Entries taken from a collection:
-------

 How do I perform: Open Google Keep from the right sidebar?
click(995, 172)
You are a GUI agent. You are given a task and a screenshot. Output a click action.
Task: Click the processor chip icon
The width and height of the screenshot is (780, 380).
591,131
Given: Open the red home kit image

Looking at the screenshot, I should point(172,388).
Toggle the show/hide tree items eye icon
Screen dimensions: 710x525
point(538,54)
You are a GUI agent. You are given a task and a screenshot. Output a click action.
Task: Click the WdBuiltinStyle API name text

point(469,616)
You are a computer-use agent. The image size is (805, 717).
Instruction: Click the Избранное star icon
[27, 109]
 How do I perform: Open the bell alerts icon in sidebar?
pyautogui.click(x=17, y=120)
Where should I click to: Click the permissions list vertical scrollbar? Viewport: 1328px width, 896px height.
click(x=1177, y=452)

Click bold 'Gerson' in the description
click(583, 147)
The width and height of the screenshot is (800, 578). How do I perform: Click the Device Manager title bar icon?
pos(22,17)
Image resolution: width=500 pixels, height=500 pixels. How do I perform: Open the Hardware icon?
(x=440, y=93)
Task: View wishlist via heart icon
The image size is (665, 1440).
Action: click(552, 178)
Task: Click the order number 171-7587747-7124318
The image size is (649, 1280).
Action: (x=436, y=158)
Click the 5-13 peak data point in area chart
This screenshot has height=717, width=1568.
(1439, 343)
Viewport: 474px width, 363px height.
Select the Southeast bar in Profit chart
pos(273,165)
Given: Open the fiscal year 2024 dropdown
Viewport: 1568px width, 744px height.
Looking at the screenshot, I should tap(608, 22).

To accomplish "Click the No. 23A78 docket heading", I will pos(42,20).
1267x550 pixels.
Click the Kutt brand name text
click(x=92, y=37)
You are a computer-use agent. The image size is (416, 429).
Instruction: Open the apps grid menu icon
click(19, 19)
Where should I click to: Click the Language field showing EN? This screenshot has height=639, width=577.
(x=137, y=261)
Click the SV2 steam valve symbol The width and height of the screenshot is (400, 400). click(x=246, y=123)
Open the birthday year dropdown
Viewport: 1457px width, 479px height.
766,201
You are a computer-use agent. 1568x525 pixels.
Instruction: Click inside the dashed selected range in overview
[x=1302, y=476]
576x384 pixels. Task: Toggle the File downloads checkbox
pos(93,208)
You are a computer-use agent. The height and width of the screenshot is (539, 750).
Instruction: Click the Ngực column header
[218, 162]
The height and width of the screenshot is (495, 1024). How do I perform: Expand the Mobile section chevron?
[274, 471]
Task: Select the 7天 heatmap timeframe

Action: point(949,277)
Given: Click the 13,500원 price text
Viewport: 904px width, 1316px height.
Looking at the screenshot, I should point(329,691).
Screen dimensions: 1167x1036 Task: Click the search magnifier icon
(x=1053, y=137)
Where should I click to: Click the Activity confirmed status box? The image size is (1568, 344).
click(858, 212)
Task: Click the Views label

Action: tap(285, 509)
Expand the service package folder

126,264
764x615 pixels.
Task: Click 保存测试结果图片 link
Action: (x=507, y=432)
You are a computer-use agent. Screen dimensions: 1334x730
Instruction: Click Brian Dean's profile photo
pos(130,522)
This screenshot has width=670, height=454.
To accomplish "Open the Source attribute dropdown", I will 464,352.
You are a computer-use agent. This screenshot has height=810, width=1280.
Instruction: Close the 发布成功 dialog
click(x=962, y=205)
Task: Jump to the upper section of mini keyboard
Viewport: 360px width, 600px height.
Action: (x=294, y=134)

-------

### Instructions for the task
Each line above that contains the word "will" should be copied.

### Exercise result
To accomplish "Click the No. 23A78 docket heading", I will pos(42,20).
To accomplish "Open the Source attribute dropdown", I will 464,352.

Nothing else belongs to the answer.